● ENTRIES

▬▬▬

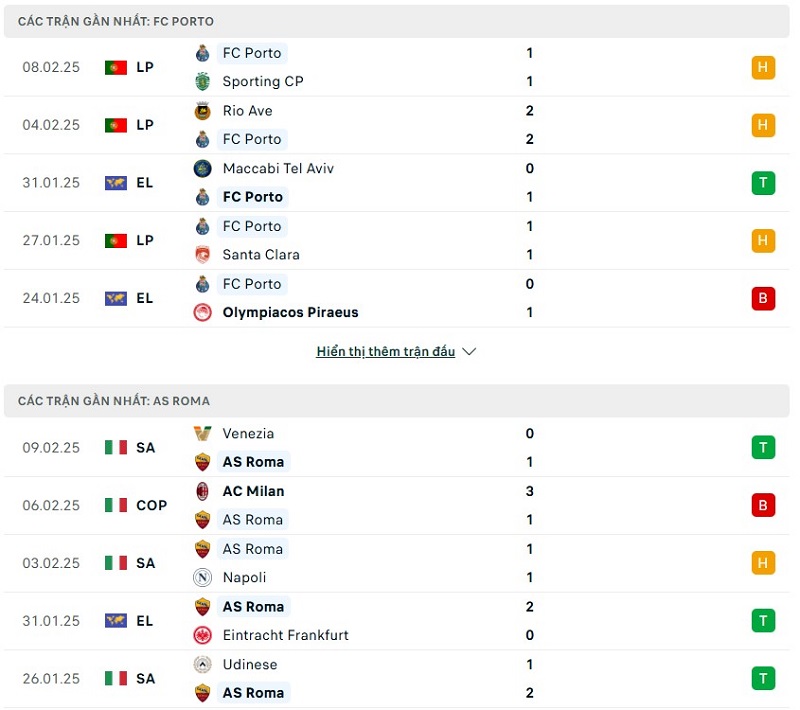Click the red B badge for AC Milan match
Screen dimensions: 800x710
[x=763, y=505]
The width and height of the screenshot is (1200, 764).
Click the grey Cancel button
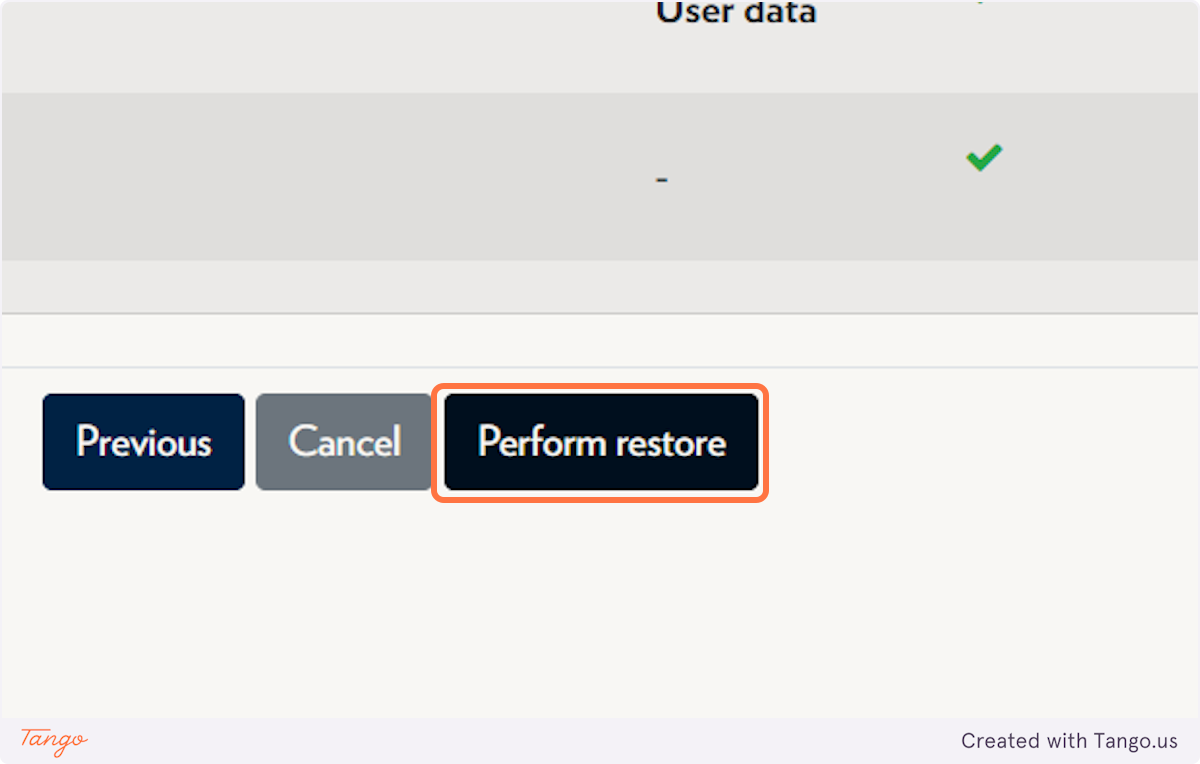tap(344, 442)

▬▬▬

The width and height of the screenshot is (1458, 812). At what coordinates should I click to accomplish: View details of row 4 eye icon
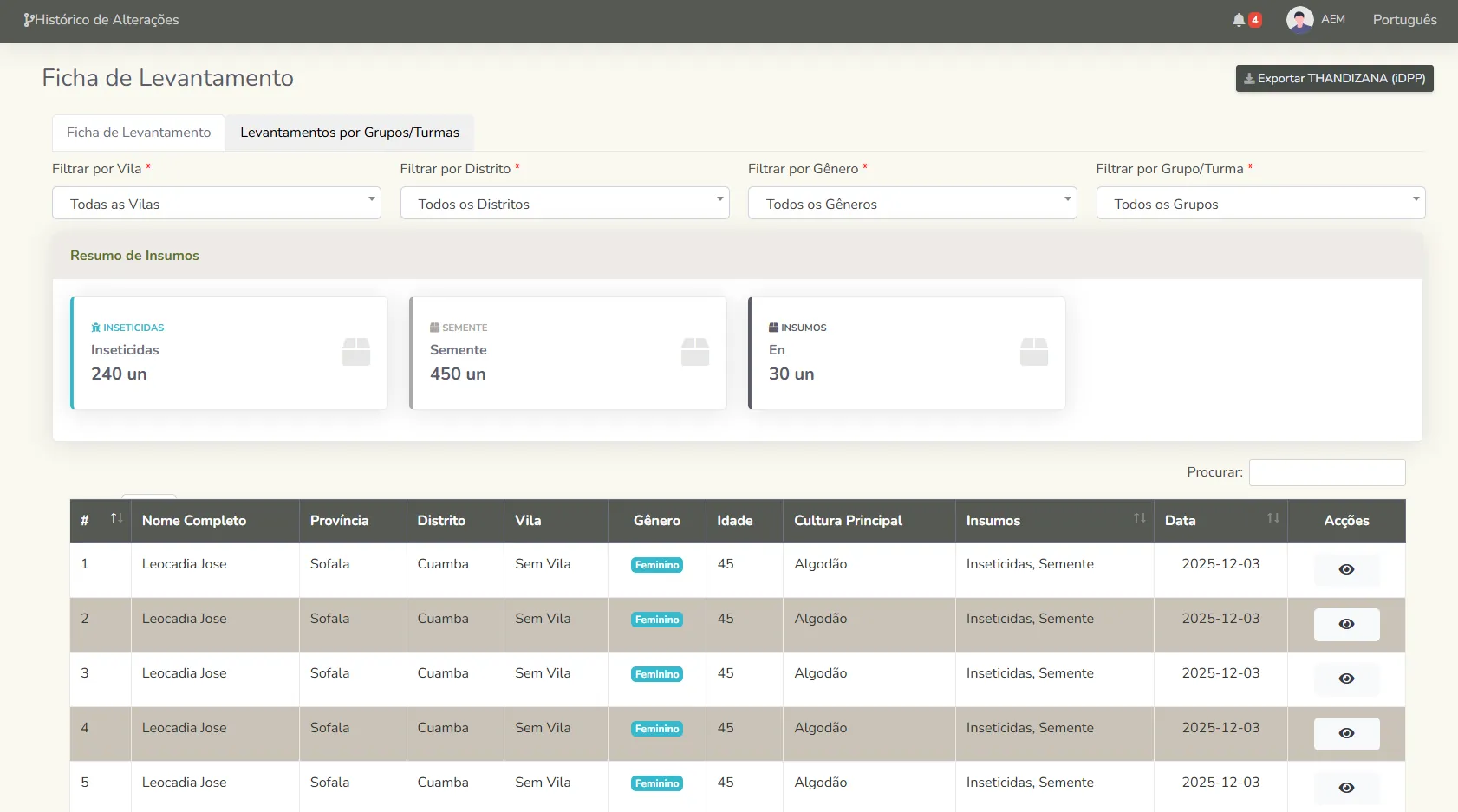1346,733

▬▬▬

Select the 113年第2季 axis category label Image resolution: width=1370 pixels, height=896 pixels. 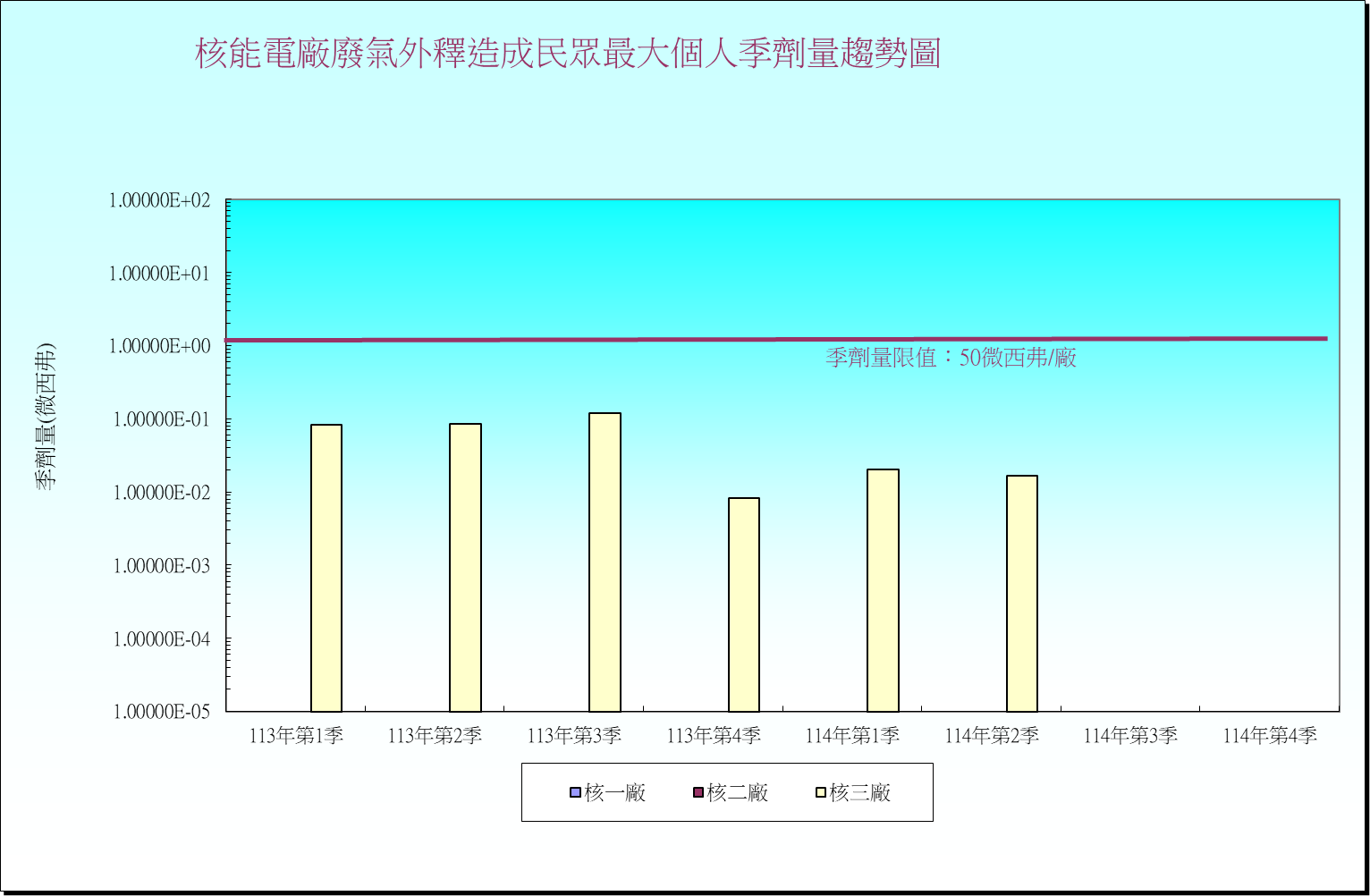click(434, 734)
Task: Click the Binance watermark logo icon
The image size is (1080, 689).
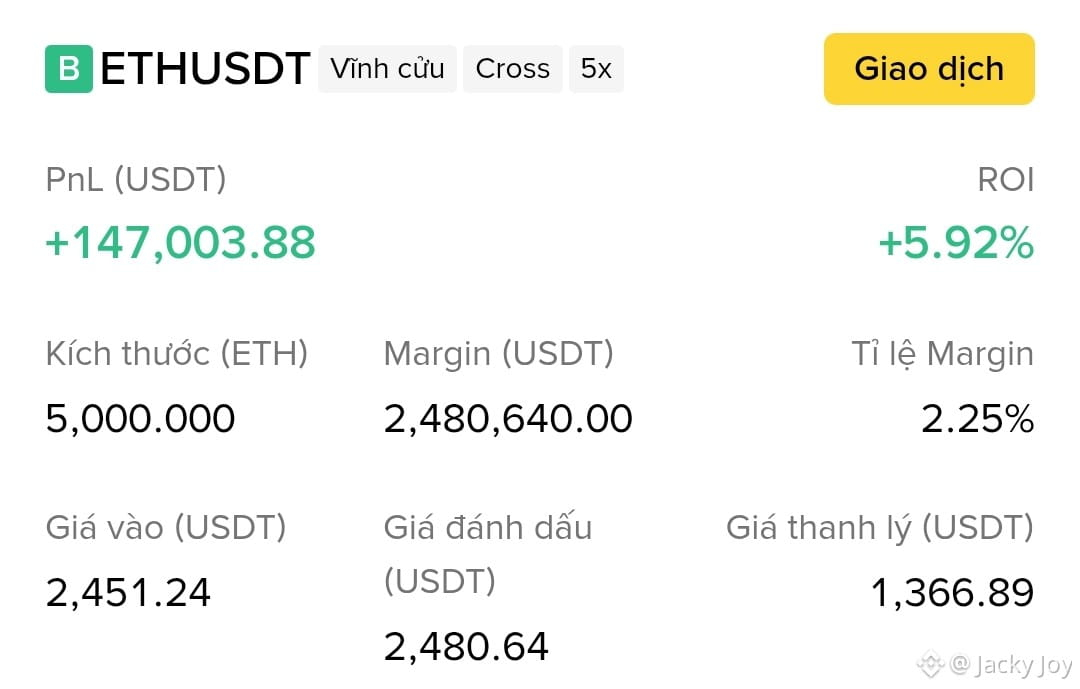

▬▬▬

● BRIEF
Format the lines as a numbered list, starting at the line that contains "Click the red B badge for AC Milan match" and ending after the line that contains "tap(344, 442)", with blank lines omitted. Do not include the pictures in your answer.

● SOLUTION
1. Click the red B badge for AC Milan match
2. Screen dimensions: 800x710
3. [x=763, y=505]
4. The width and height of the screenshot is (1200, 764).
5. Click the grey Cancel button
6. tap(344, 442)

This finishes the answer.